Basic analysis of the module tree access

I've read some chapters in the Rust book with information about the Module System, Paths, and so on. The material was geared towards beginners.

I don't remember any general comments about which paths in the Module Tree are reachable or not, depending on where we start from. I thought it could be a good-but-simple exercise and topic to create for discussion.

My current general ideas about the access to items in the tree are:

  • Any item would be reachable from anywhere, were all items public.

  • Such item can not access into a parent private module. I mean this kind of access "super::super::other_private_module::pub_member" unless it is a public module.

  • They can though, paralleling the example above, do "super::super::other_pub_module::pub_member"

In other words, they would not be to go up the tree and then take a different branch in the module system, unless the branch is public. But the item can "go up" the tree, and access any non-private-module,

Leaving off minute details for advanced use-cases, are there some corrections or extra considerations I am probably missing, that would be good to know?

Perhaps you prefer the more formal Reference? Particularly:

No that statement "Geared towards beginners" was just so that users calibrate their answers and aren't too advanced.

I will still take a look at the references. Thank you.

I think the exercise came about when thinking where to place test modules. (not done yet, just pondering about it.)

From OP, it must be a child or a sibling of the item to test. But it may be worth placing it in a child module, to test a few extra items together.

So in some sense one must position the test modules somewhat strategically. It could be wrong.

(disregarding integration tests)

If you want to test private items then yes, you must put unit tests into the module or a submodule. Usually you'll see unit tests in a

#[cfg(test)]
mod tests;

module. The book also has a chapter on how to organise your unit and integration tests.

I think there was a mistake in the first post.

Not all public modules are reachable from anywhere, right? (that's the first bullet.)

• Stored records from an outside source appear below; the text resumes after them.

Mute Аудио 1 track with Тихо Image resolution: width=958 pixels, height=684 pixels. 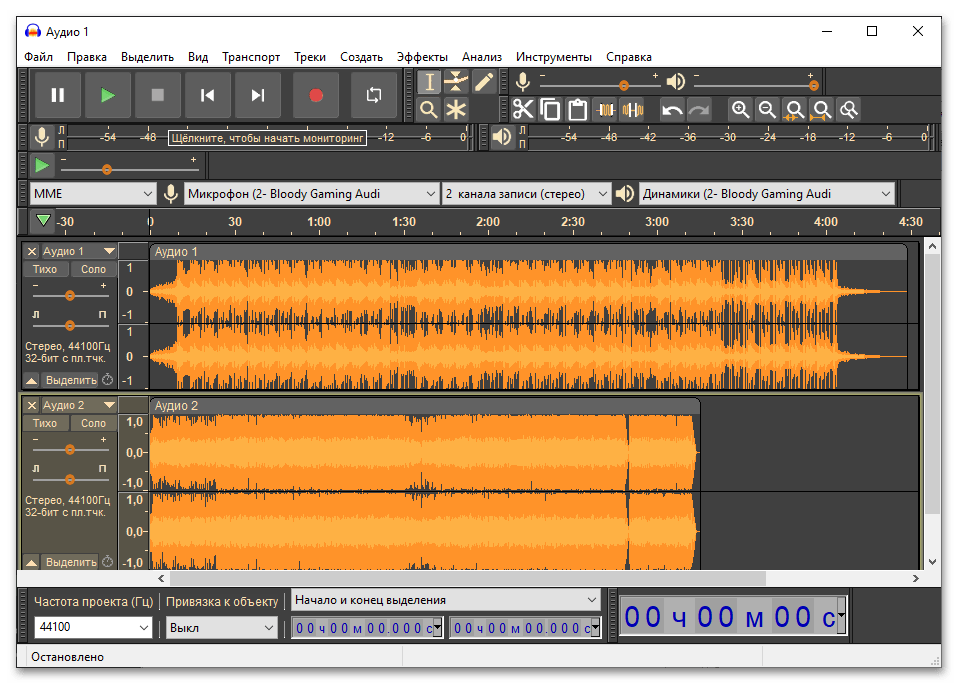click(x=45, y=269)
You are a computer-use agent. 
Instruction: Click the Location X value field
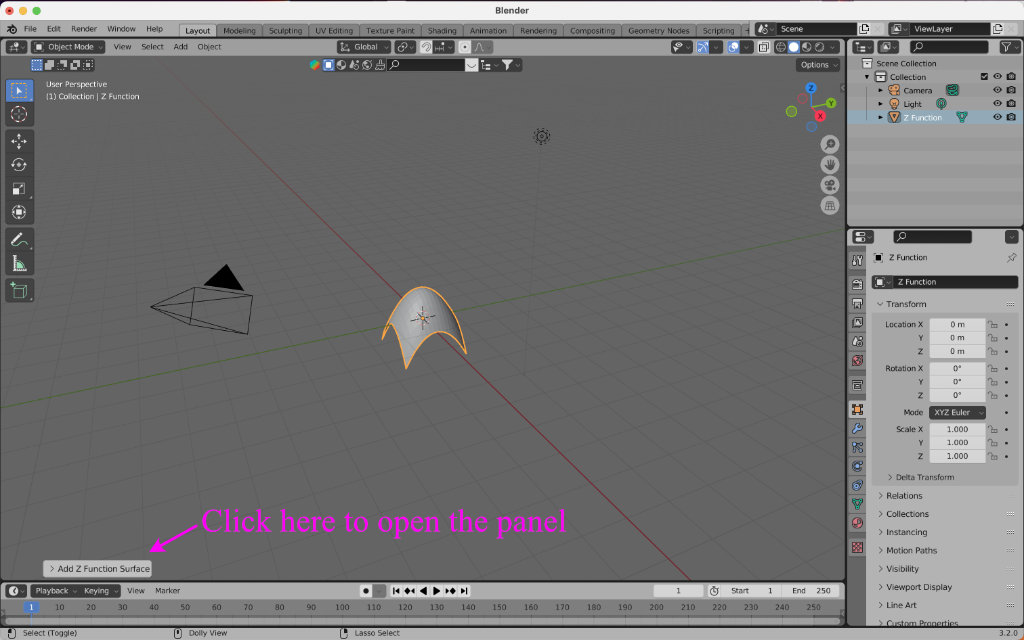[957, 325]
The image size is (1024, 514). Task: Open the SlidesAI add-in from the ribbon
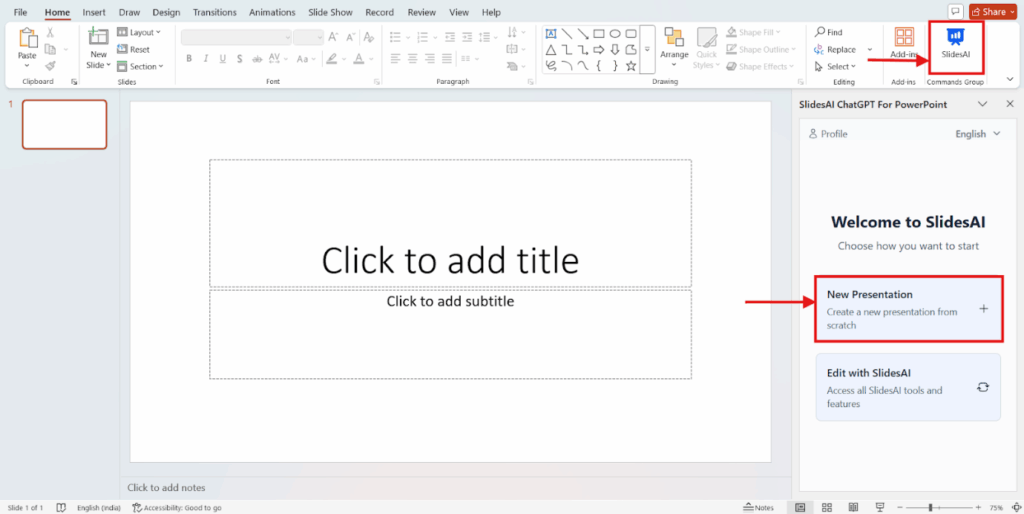pos(955,42)
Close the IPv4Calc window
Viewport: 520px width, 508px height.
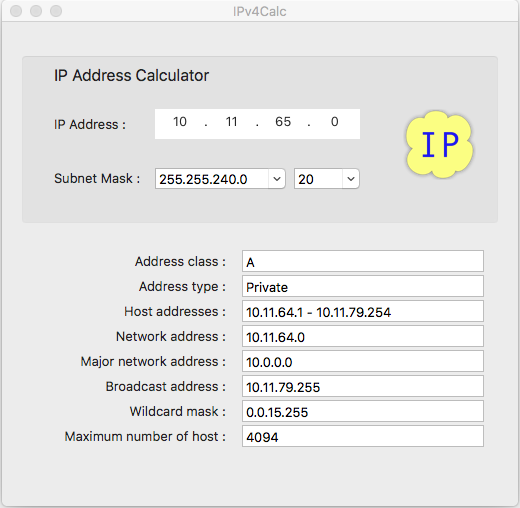[x=16, y=11]
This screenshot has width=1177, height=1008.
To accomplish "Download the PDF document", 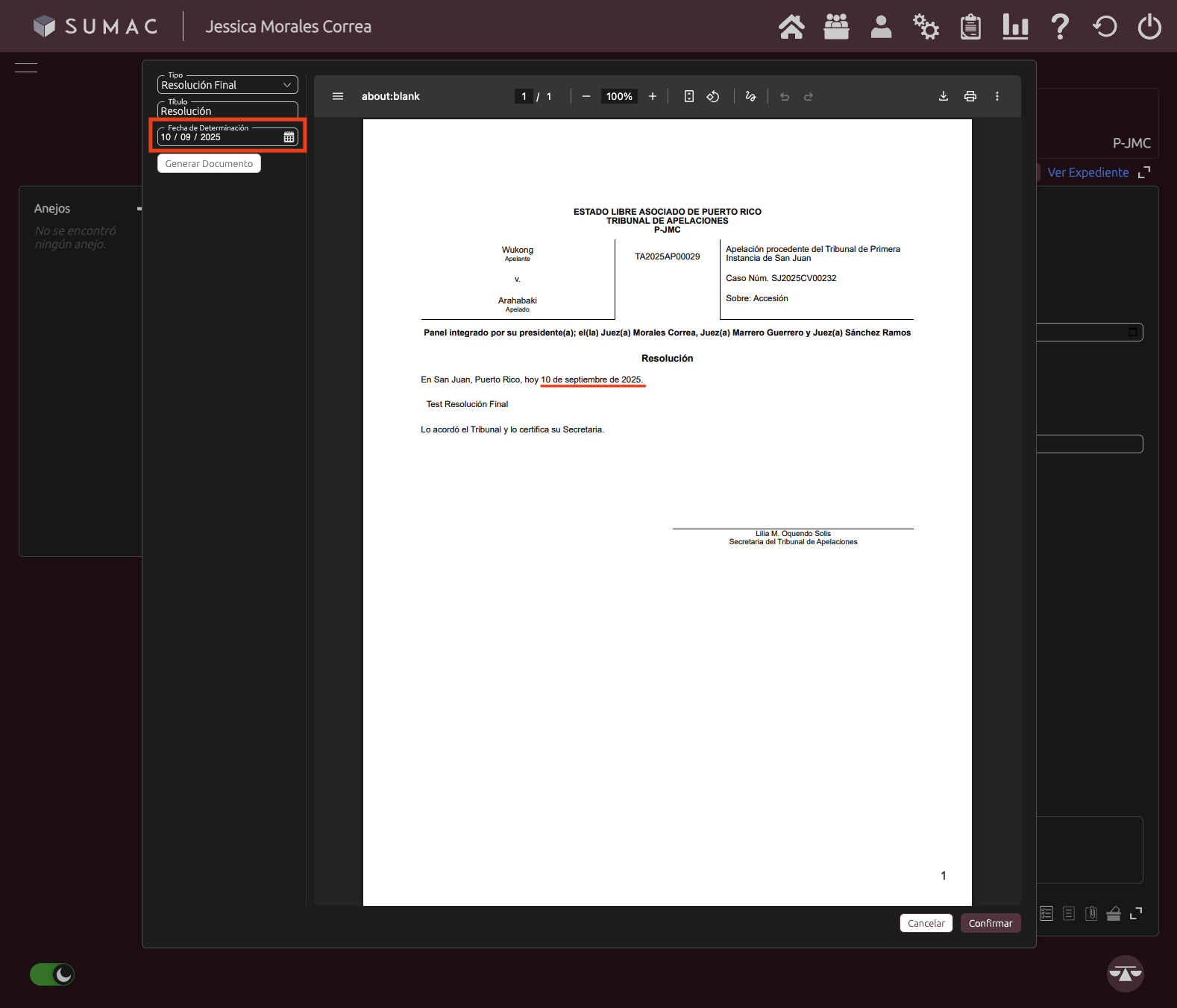I will pos(944,96).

To use an item in some other module-file it needs to be reachable with mod. But this can add only very specific items.

Example
// main.rs
use crate::additions::add2;

//mod additions; // contains add2

pub fn add(left: u64, right: u64) -> u64 {
    add2(); // assume this is in `additions::add2`
    left + right
}

fn main(){
   add(1,2);
}

The only way to use add2 from additions module is to first use mod additions but that can only find very specific modules.


In summary, when modules are split into files there is an extra constraint for how to "add" those files; but if that's done then the paths are all allowed.

However, there is a pretty strong restriction of what one item can access based on what can be reached with "mod" I would say.

Is this incorrect, and in which ways?

I guess one could still say that all modules are reachable from anywhere but must be "loaded" in the module tree by a mod.

This paragraph makes it clear:

Note that you only need to load a file using a mod declaration once in your module tree. Once the compiler knows the file is part of the project (and knows where in the module tree the code resides because of where you’ve put the mod statement), other files in your project should refer to the loaded file’s code using a path to where it was declared, as covered in the “Paths for Referring to an Item in the Module Tree” section.